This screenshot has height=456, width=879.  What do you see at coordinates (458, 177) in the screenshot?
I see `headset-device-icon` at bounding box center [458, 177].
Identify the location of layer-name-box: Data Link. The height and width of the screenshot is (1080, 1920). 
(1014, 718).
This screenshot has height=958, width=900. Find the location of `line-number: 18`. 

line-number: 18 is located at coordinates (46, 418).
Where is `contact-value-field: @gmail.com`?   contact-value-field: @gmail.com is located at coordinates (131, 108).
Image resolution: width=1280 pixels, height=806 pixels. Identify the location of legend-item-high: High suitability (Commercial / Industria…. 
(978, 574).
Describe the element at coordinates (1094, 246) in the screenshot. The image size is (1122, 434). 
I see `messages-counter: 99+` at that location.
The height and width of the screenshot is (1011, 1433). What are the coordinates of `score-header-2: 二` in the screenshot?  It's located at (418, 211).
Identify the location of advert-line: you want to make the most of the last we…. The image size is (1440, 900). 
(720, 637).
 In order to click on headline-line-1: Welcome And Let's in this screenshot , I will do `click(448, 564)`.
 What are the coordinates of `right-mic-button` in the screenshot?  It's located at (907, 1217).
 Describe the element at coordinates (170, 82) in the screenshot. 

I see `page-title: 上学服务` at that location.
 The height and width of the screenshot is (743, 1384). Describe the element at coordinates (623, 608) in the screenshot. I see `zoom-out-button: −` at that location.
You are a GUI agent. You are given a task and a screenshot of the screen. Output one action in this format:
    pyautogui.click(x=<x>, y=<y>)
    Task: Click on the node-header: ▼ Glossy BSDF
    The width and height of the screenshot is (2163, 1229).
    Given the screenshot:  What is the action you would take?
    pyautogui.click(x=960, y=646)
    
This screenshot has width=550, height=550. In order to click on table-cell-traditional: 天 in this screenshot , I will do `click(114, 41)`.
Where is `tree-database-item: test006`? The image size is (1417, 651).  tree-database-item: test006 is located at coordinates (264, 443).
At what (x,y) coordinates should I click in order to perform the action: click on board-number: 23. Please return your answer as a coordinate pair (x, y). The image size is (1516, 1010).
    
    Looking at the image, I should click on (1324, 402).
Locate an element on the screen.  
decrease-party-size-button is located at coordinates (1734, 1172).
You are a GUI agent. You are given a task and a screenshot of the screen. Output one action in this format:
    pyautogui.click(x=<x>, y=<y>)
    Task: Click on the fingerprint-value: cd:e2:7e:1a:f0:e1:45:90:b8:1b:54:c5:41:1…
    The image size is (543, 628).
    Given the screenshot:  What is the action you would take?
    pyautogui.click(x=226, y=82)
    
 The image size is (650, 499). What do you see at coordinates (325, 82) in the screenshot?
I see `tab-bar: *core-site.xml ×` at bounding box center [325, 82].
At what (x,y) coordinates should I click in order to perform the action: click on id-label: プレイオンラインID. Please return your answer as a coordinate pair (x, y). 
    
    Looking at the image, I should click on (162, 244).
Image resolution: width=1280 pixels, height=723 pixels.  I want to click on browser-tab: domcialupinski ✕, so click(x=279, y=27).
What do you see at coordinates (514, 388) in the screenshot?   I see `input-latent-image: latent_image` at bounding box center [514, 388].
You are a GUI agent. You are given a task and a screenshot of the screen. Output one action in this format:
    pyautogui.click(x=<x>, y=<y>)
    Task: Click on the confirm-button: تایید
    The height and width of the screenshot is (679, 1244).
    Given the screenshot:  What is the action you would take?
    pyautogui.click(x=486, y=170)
——————————
PROMPT:
Retype all of the records above word for word.

TASK OUTPUT:
This screenshot has height=456, width=879.  What do you see at coordinates (458, 177) in the screenshot?
I see `headset-device-icon` at bounding box center [458, 177].
Identify the location of layer-name-box: Data Link. The height and width of the screenshot is (1080, 1920). 
(1014, 718).
This screenshot has height=958, width=900. Find the location of `line-number: 18`. 

line-number: 18 is located at coordinates (46, 418).
Where is `contact-value-field: @gmail.com`?   contact-value-field: @gmail.com is located at coordinates (131, 108).
Image resolution: width=1280 pixels, height=806 pixels. Identify the location of legend-item-high: High suitability (Commercial / Industria…. 
(978, 574).
Describe the element at coordinates (1094, 246) in the screenshot. The image size is (1122, 434). 
I see `messages-counter: 99+` at that location.
The height and width of the screenshot is (1011, 1433). What are the coordinates of `score-header-2: 二` in the screenshot?  It's located at (418, 211).
Identify the location of advert-line: you want to make the most of the last we…. The image size is (1440, 900). 
(720, 637).
 In order to click on headline-line-1: Welcome And Let's in this screenshot , I will do `click(448, 564)`.
 What are the coordinates of `right-mic-button` in the screenshot?  It's located at (907, 1217).
 Describe the element at coordinates (170, 82) in the screenshot. 

I see `page-title: 上学服务` at that location.
 The height and width of the screenshot is (743, 1384). Describe the element at coordinates (623, 608) in the screenshot. I see `zoom-out-button: −` at that location.
You are a GUI agent. You are given a task and a screenshot of the screen. Output one action in this format:
    pyautogui.click(x=<x>, y=<y>)
    Task: Click on the node-header: ▼ Glossy BSDF
    The width and height of the screenshot is (2163, 1229).
    Given the screenshot:  What is the action you would take?
    pyautogui.click(x=960, y=646)
    
This screenshot has width=550, height=550. In order to click on table-cell-traditional: 天 in this screenshot , I will do `click(114, 41)`.
Where is `tree-database-item: test006`? The image size is (1417, 651).  tree-database-item: test006 is located at coordinates (264, 443).
At what (x,y) coordinates should I click in order to perform the action: click on board-number: 23. Please return your answer as a coordinate pair (x, y). The image size is (1516, 1010).
    
    Looking at the image, I should click on (1324, 402).
Locate an element on the screen.  
decrease-party-size-button is located at coordinates (1734, 1172).
You are a GUI agent. You are given a task and a screenshot of the screen. Output one action in this format:
    pyautogui.click(x=<x>, y=<y>)
    Task: Click on the fingerprint-value: cd:e2:7e:1a:f0:e1:45:90:b8:1b:54:c5:41:1…
    The image size is (543, 628).
    Given the screenshot:  What is the action you would take?
    pyautogui.click(x=226, y=82)
    
 The image size is (650, 499). What do you see at coordinates (325, 82) in the screenshot?
I see `tab-bar: *core-site.xml ×` at bounding box center [325, 82].
At what (x,y) coordinates should I click in order to perform the action: click on id-label: プレイオンラインID. Please return your answer as a coordinate pair (x, y). 
    
    Looking at the image, I should click on (162, 244).
Image resolution: width=1280 pixels, height=723 pixels.  I want to click on browser-tab: domcialupinski ✕, so click(x=279, y=27).
What do you see at coordinates (514, 388) in the screenshot?   I see `input-latent-image: latent_image` at bounding box center [514, 388].
You are a GUI agent. You are given a task and a screenshot of the screen. Output one action in this format:
    pyautogui.click(x=<x>, y=<y>)
    Task: Click on the confirm-button: تایید
    The height and width of the screenshot is (679, 1244).
    Given the screenshot:  What is the action you would take?
    pyautogui.click(x=486, y=170)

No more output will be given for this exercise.